◆ **TASK GOAL**: Copy the listing below word for word, from the line with "You are a GUI" to the line with "Action: click(x=138, y=537)", including both of those lines. Leave out the pictures.

◆ **ENTRIES PROVIDED**:
════════════════

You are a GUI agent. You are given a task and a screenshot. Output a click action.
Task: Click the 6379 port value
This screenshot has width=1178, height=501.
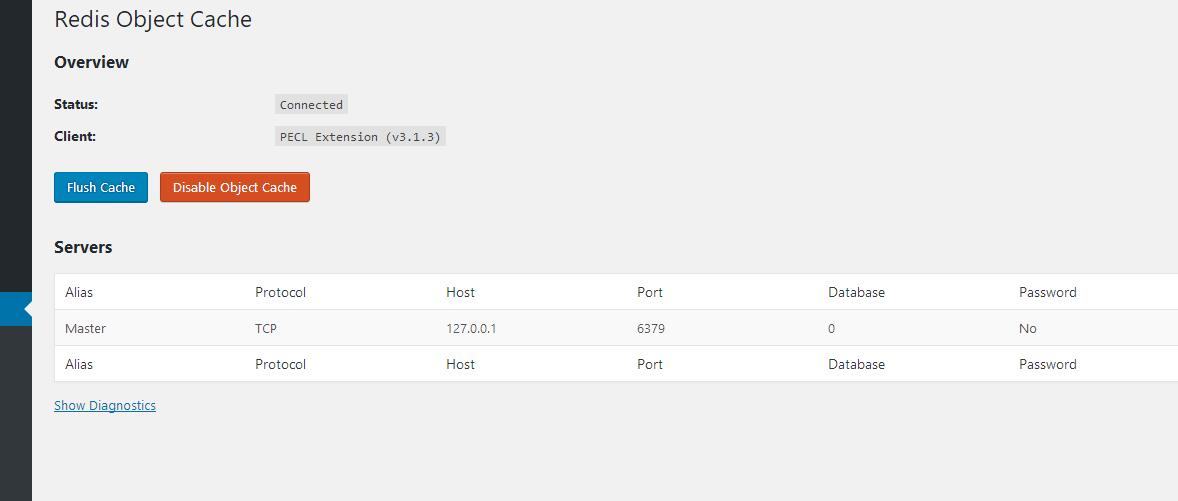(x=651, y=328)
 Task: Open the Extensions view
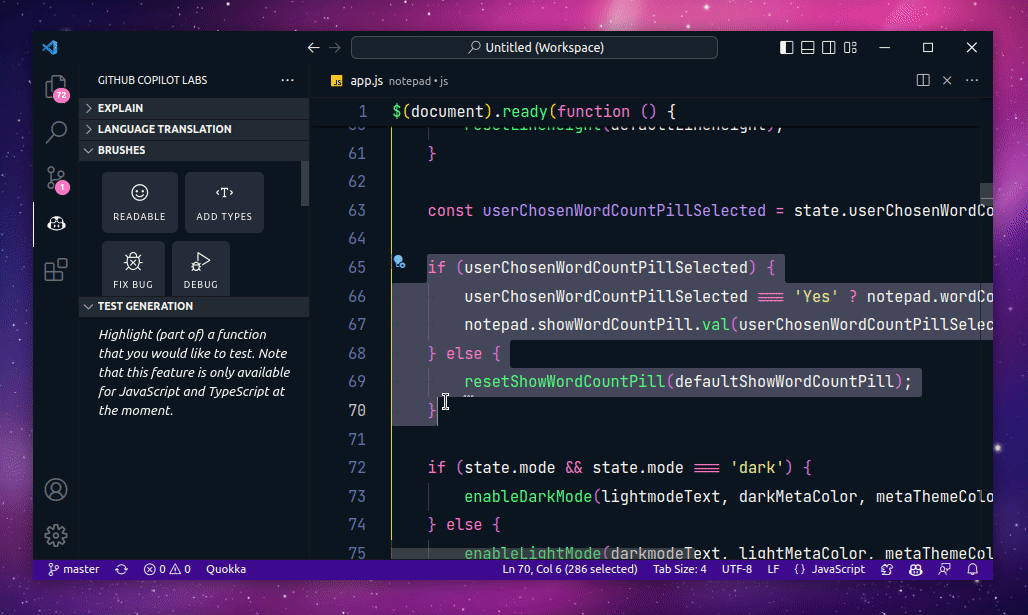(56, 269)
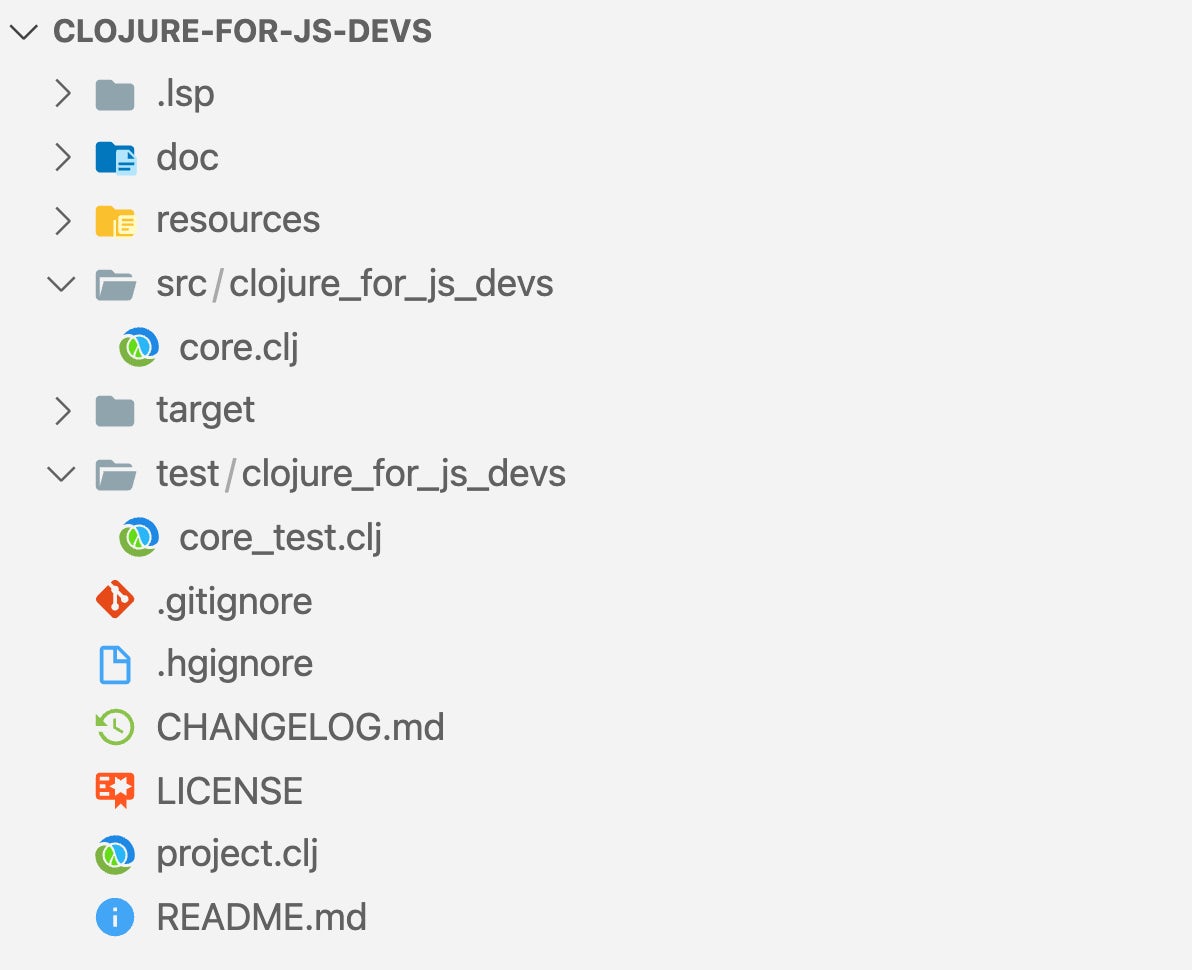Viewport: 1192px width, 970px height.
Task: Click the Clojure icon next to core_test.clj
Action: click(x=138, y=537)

════════════════

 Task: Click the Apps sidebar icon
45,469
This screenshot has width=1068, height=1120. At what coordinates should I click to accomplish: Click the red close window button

════════════════

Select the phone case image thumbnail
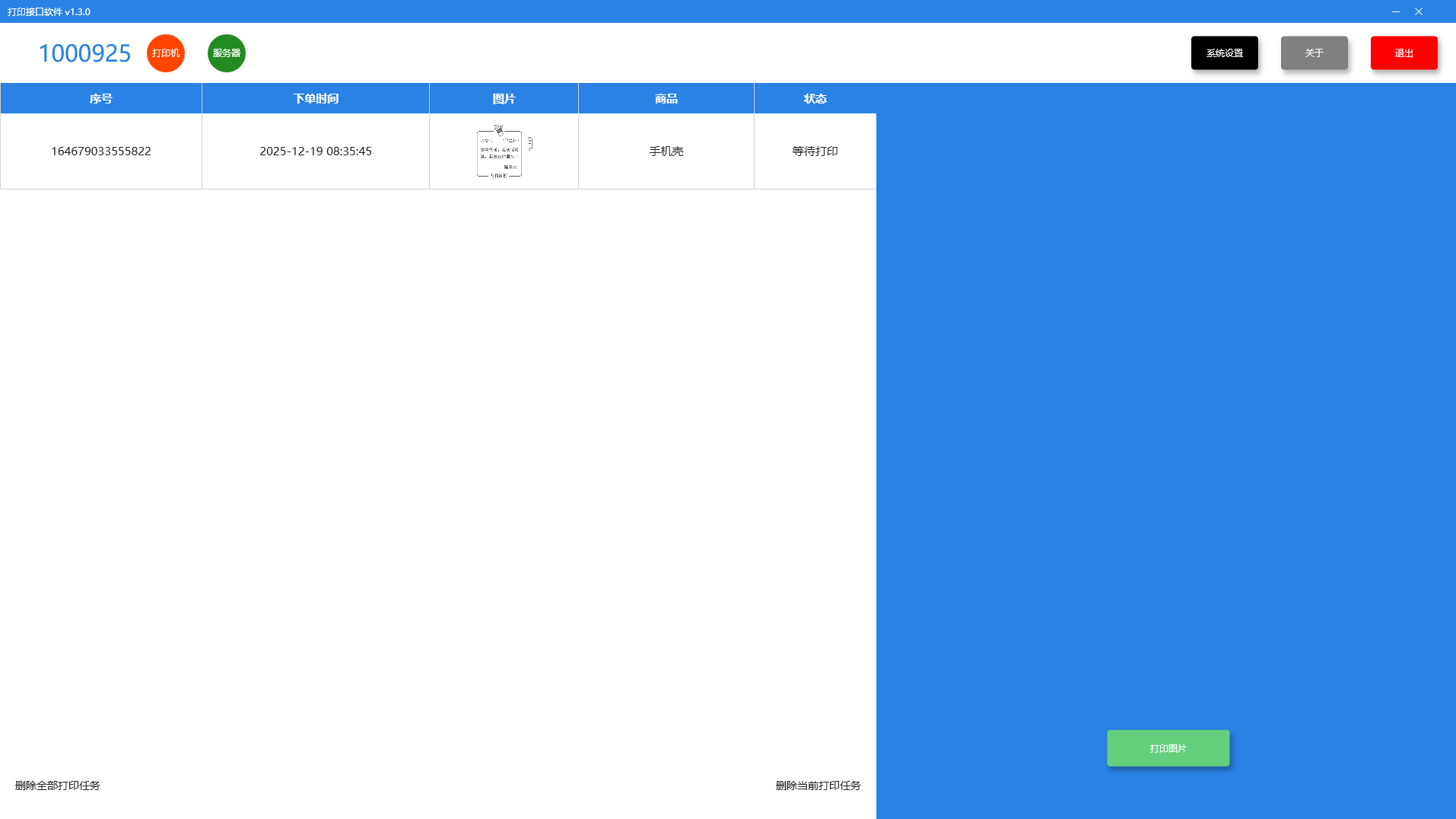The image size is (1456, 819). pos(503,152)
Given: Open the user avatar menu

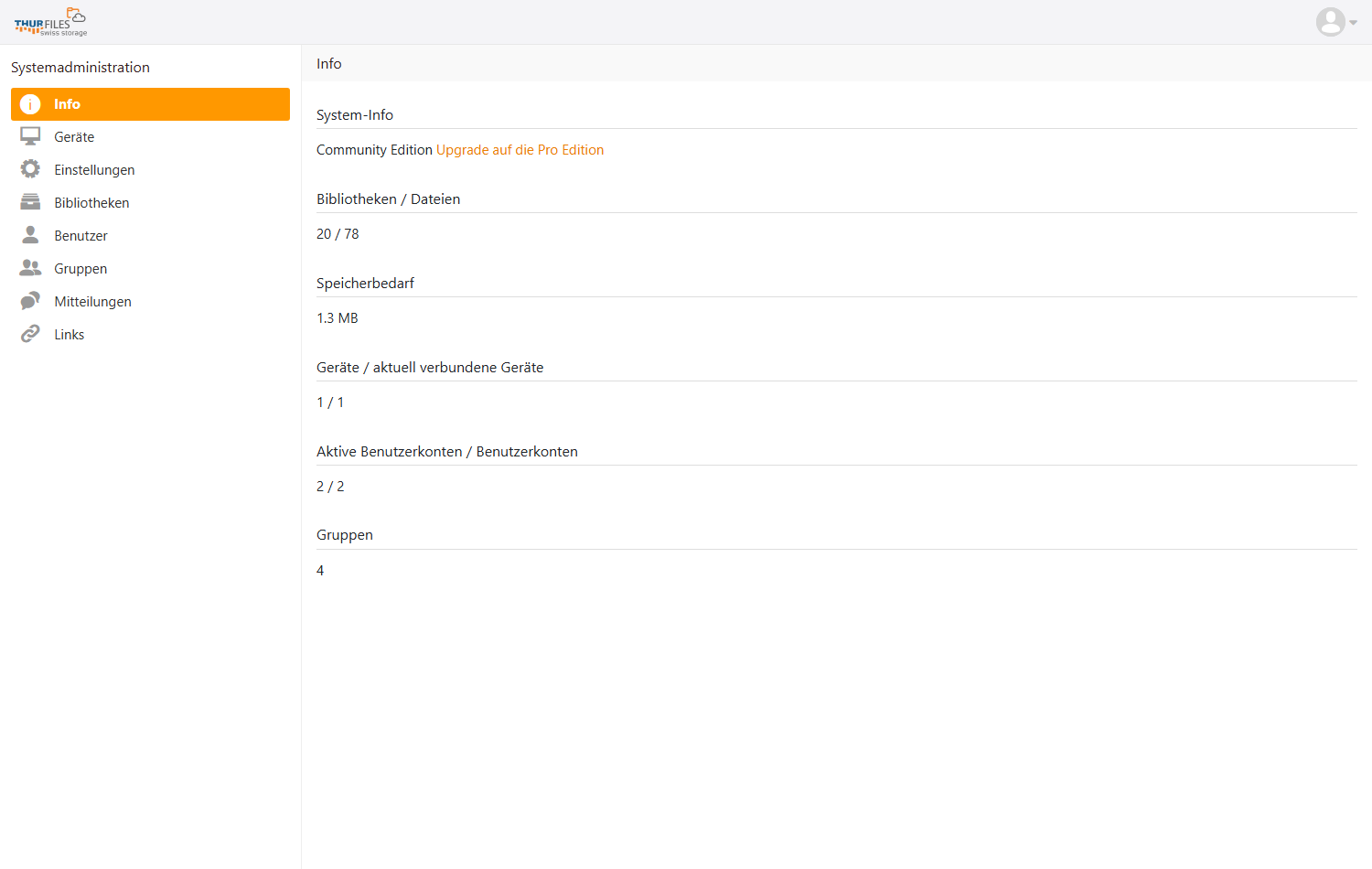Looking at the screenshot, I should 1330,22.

════════════════

◆ **RESULT OF THE TASK**:
You are a GUI agent. You are given a task and a screenshot. Output a click action.
Task: Click the 6379 port value
This screenshot has width=1178, height=501.
(x=651, y=328)
 Task: Open the Extensions view
(56, 269)
Viewport: 1192px width, 970px height.
Task: Click the Clojure icon next to core_test.clj
Action: click(x=138, y=537)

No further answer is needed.